▸ **Task**
From the data below, pull out every line that contains the word "what" and copy each one. Matching is case-sensitive.

** begin Supplied material **

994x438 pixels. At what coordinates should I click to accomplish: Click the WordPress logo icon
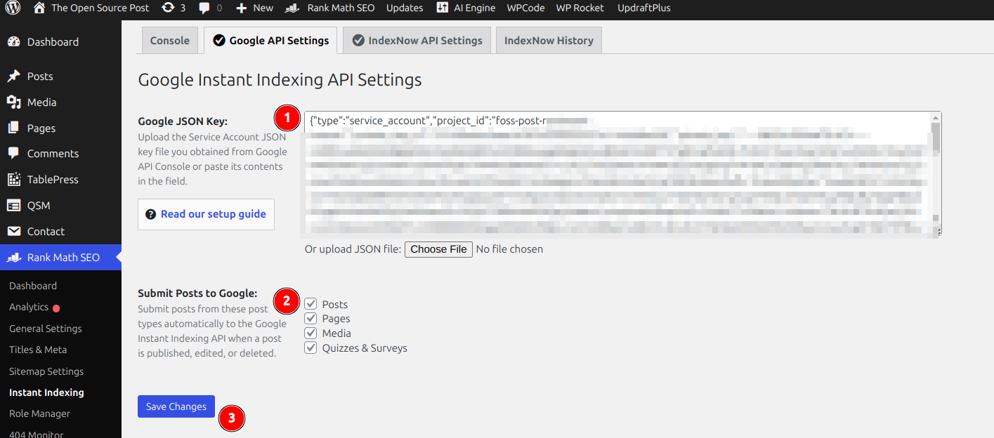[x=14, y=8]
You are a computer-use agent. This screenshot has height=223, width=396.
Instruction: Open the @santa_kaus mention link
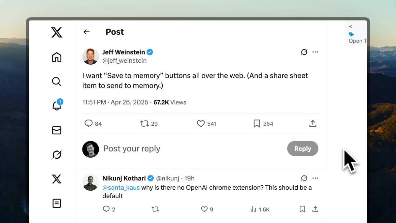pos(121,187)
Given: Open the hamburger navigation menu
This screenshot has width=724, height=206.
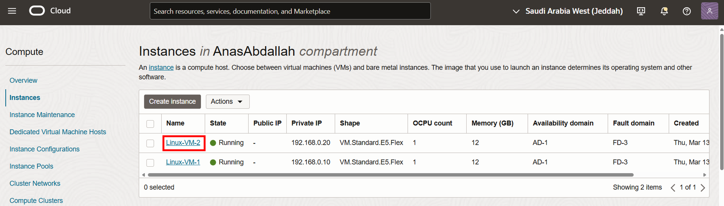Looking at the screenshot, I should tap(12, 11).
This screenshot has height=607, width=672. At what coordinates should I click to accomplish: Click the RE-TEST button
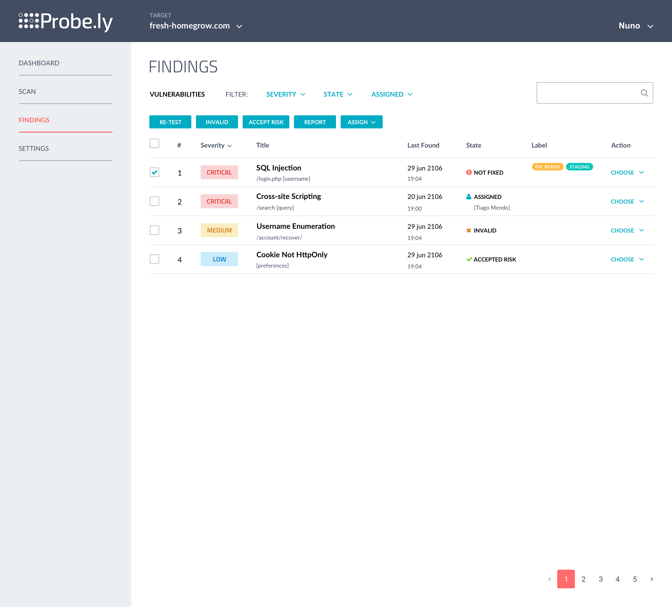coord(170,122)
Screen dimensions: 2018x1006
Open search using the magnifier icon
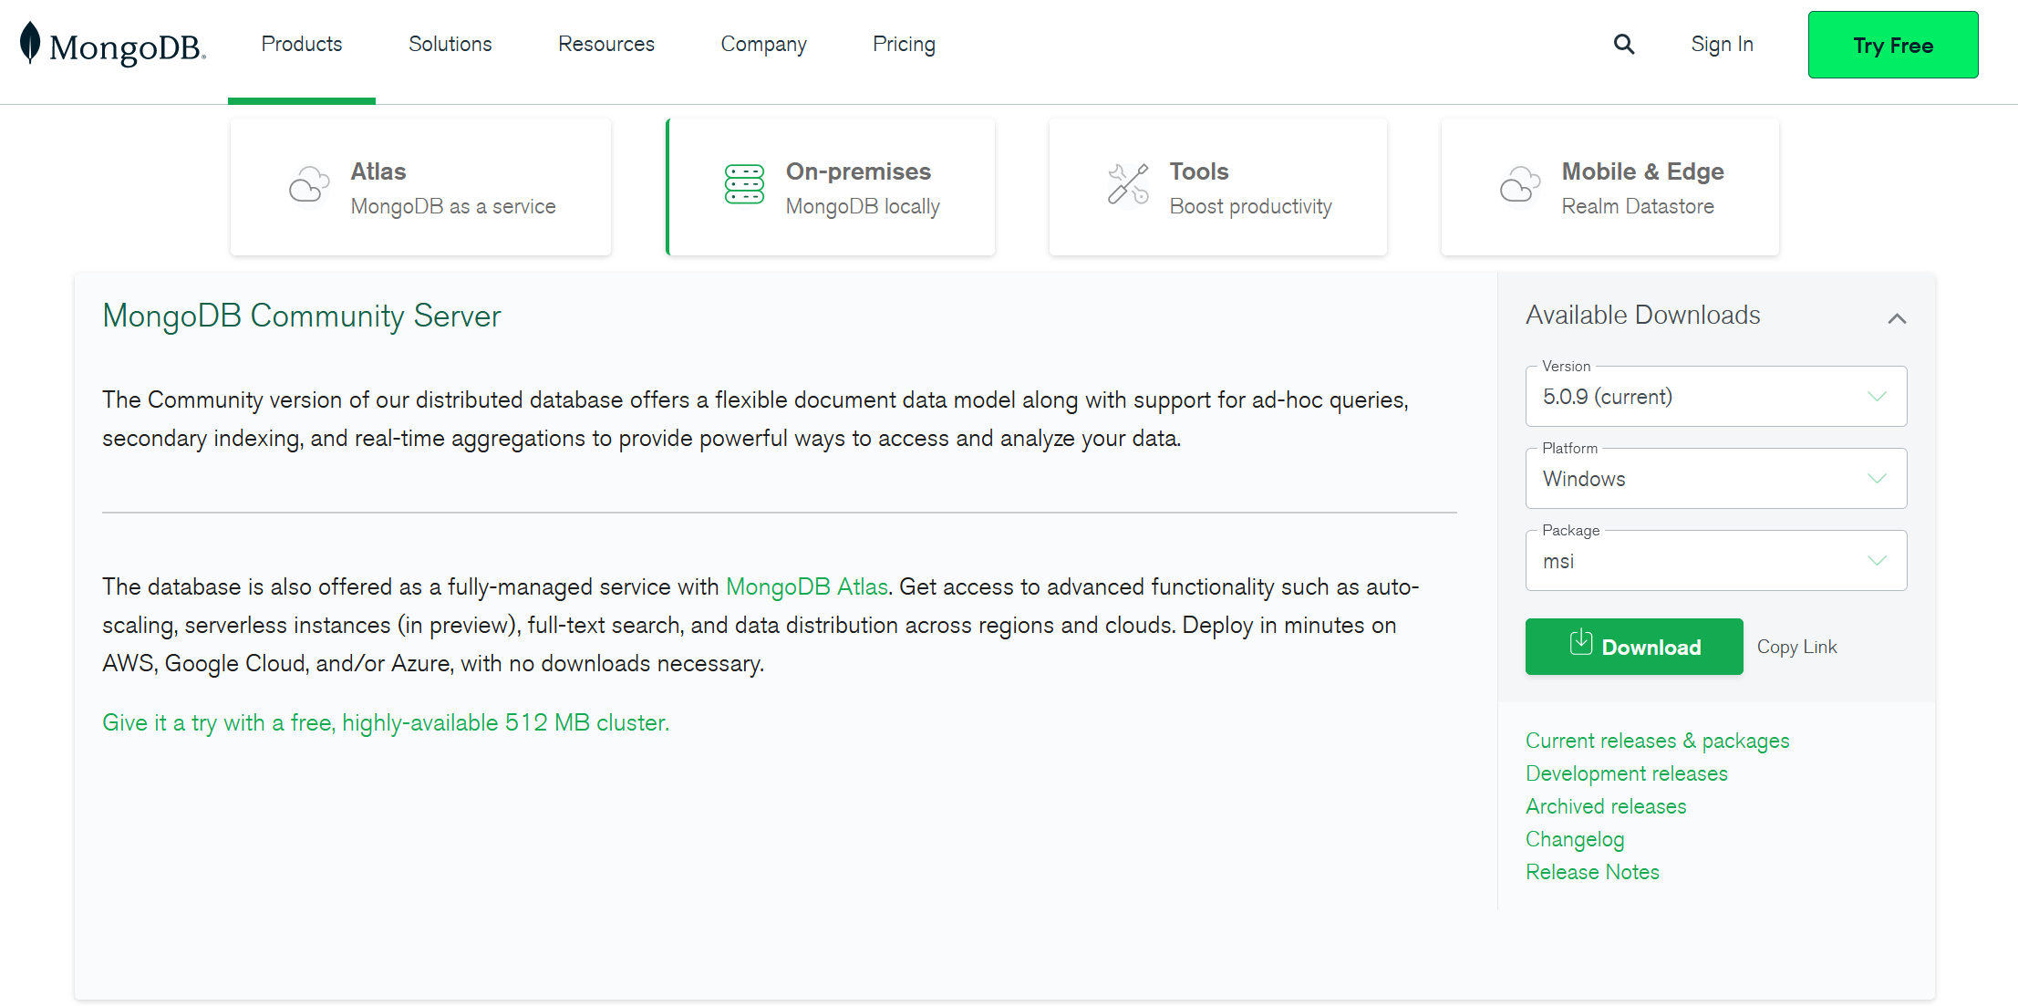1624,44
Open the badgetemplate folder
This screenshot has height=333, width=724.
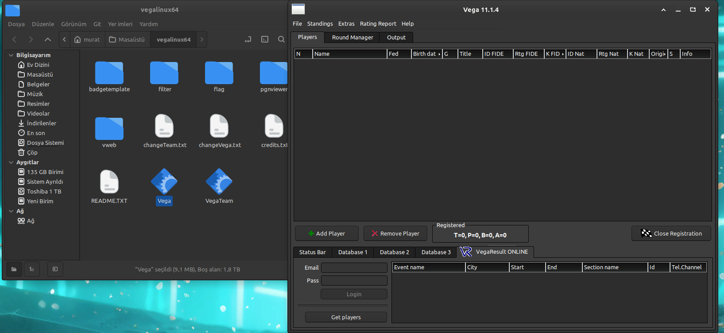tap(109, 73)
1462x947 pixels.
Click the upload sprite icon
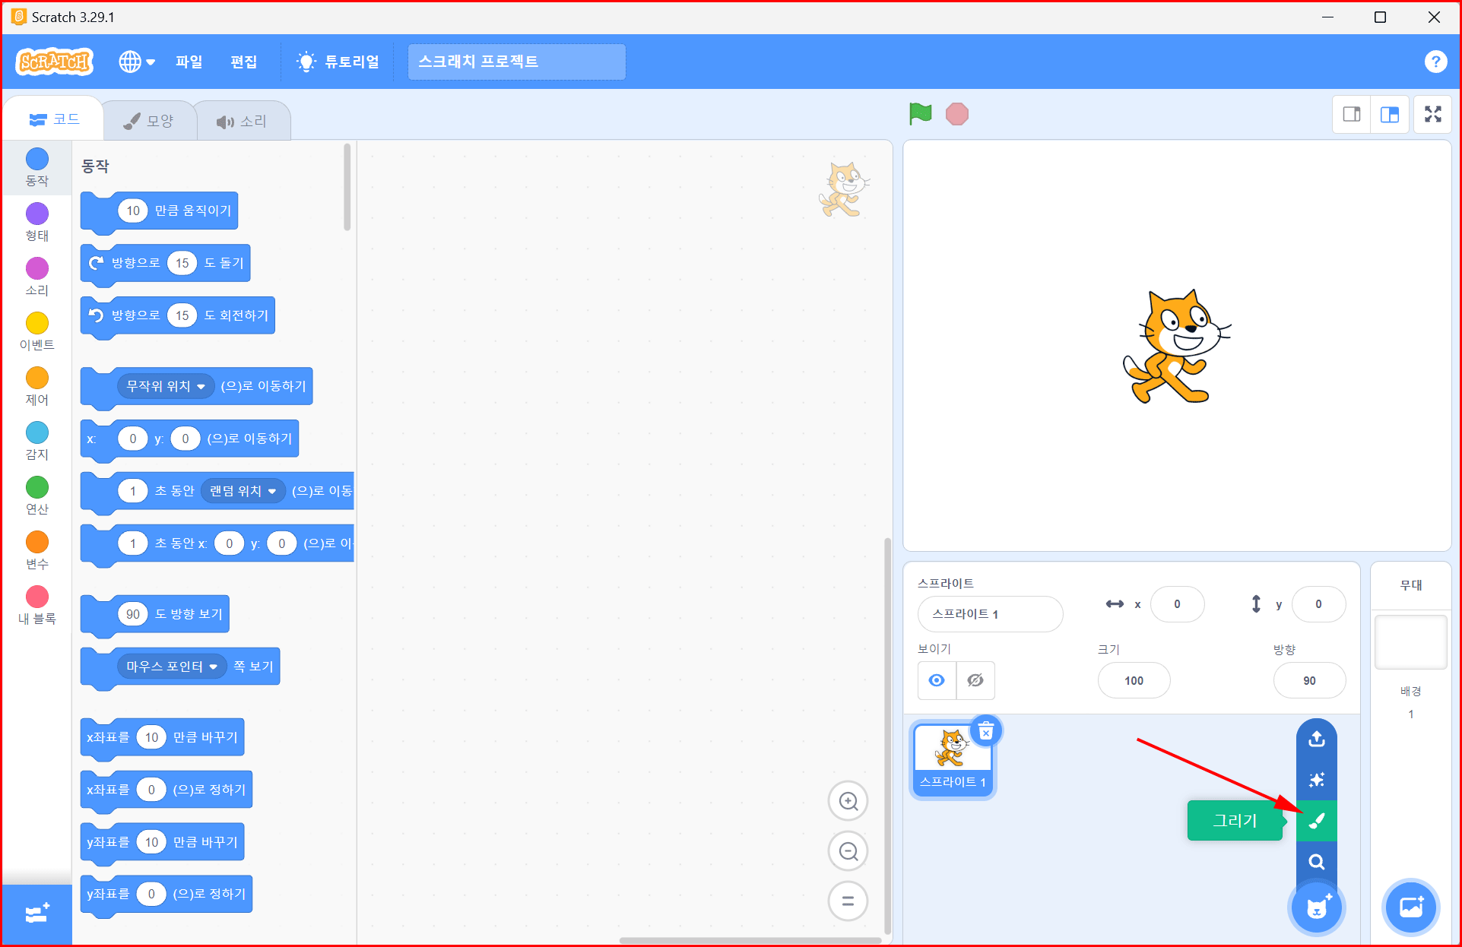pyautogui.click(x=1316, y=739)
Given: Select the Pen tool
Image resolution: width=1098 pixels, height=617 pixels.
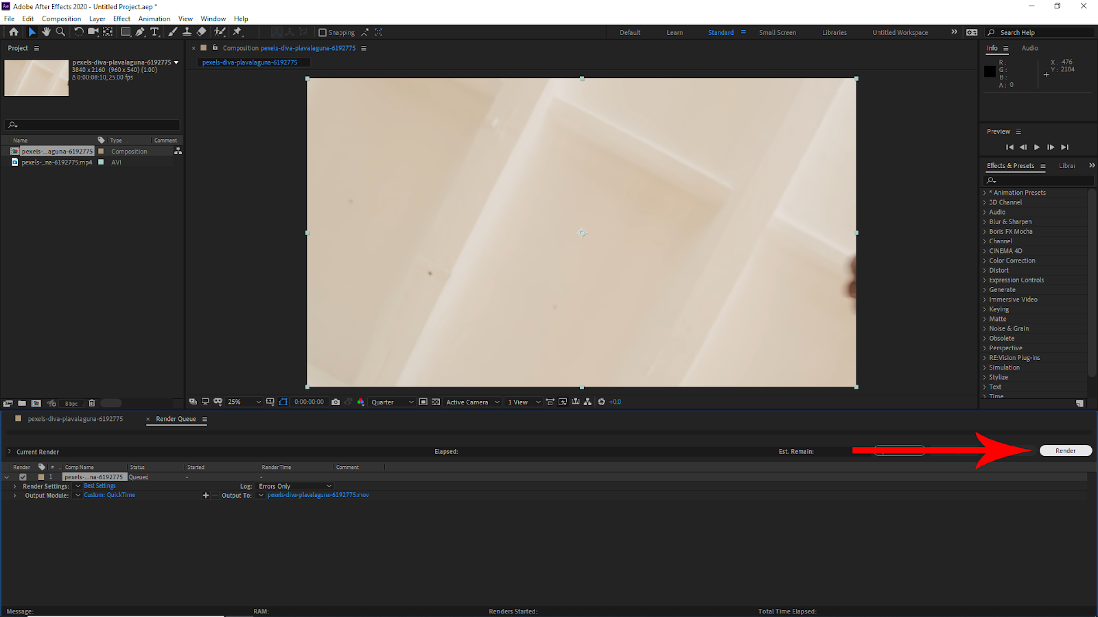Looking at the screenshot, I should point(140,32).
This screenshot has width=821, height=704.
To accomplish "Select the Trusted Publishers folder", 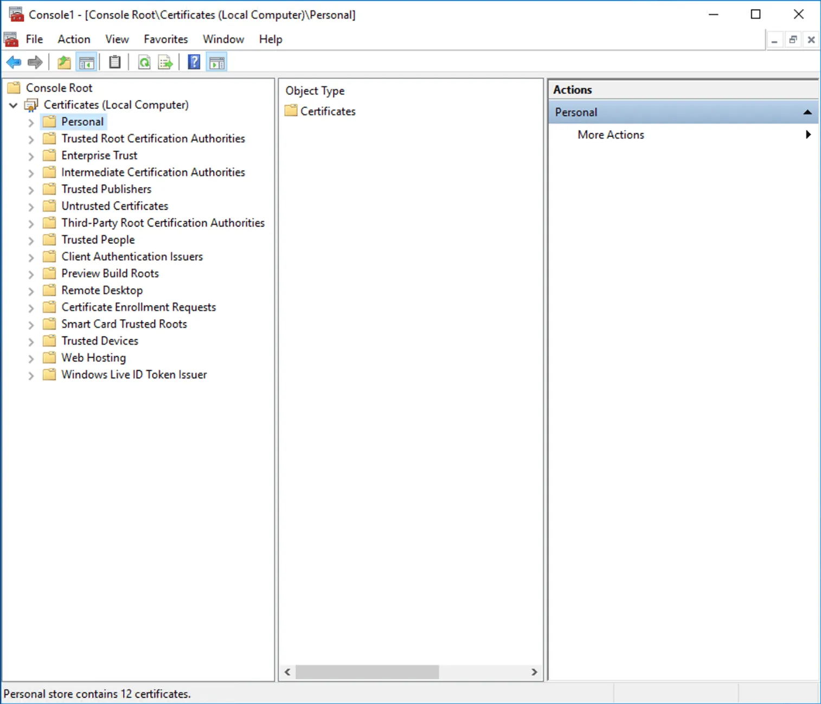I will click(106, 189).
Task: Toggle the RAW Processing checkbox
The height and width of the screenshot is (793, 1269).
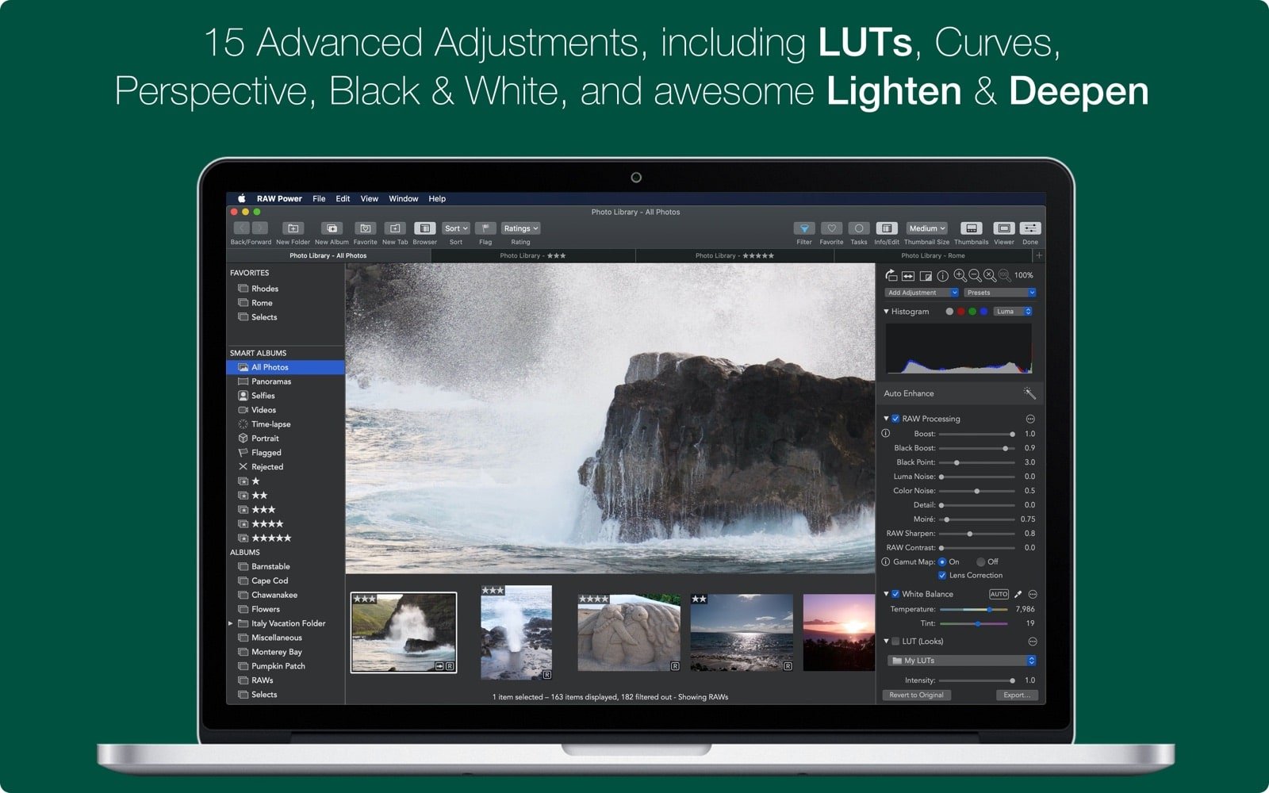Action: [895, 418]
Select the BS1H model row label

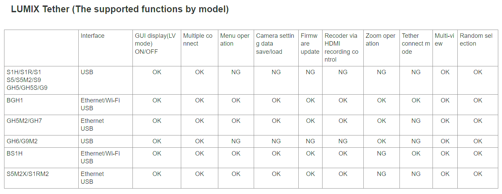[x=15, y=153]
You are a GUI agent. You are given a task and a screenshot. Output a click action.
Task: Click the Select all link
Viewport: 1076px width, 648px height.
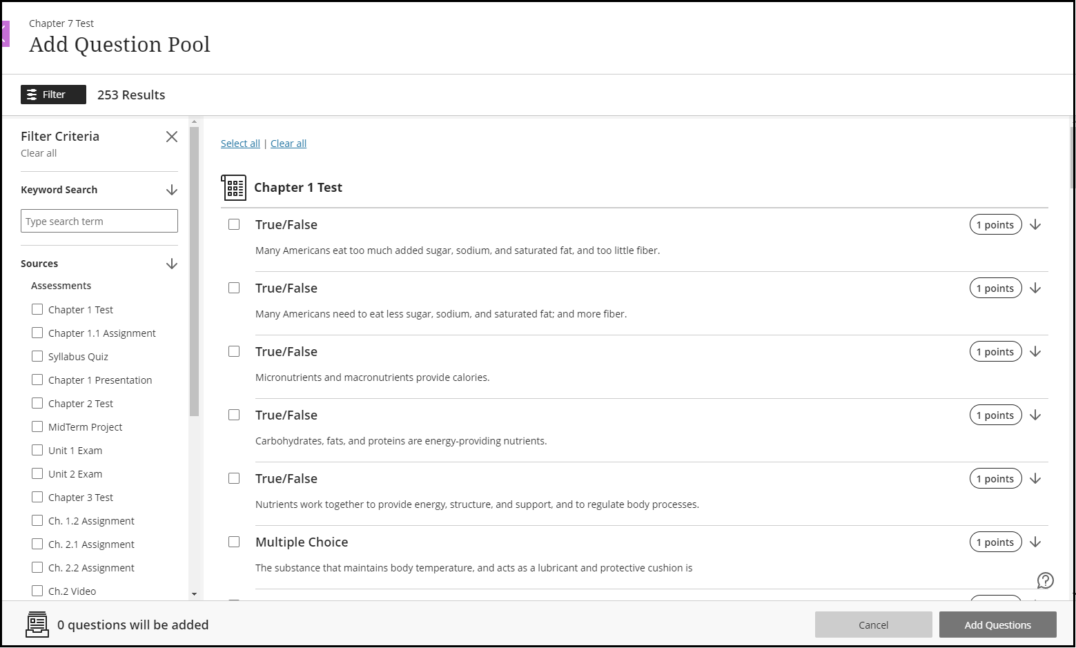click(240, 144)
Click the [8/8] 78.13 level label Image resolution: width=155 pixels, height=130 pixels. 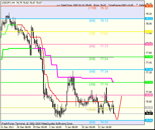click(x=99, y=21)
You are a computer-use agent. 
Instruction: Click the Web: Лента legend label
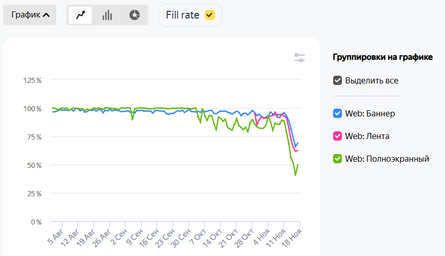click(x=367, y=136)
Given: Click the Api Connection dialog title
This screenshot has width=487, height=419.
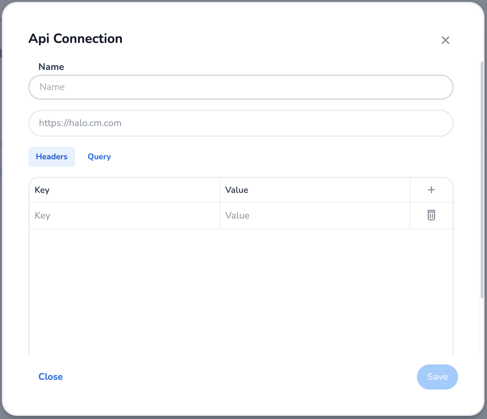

** end Supplied material **

▸ **Result of this exercise**
994x438 pixels. At what coordinates should I click to accomplish: Click the WordPress logo icon
This screenshot has height=607, width=672. At what coordinates should I click to accomplish: Click the RE-TEST button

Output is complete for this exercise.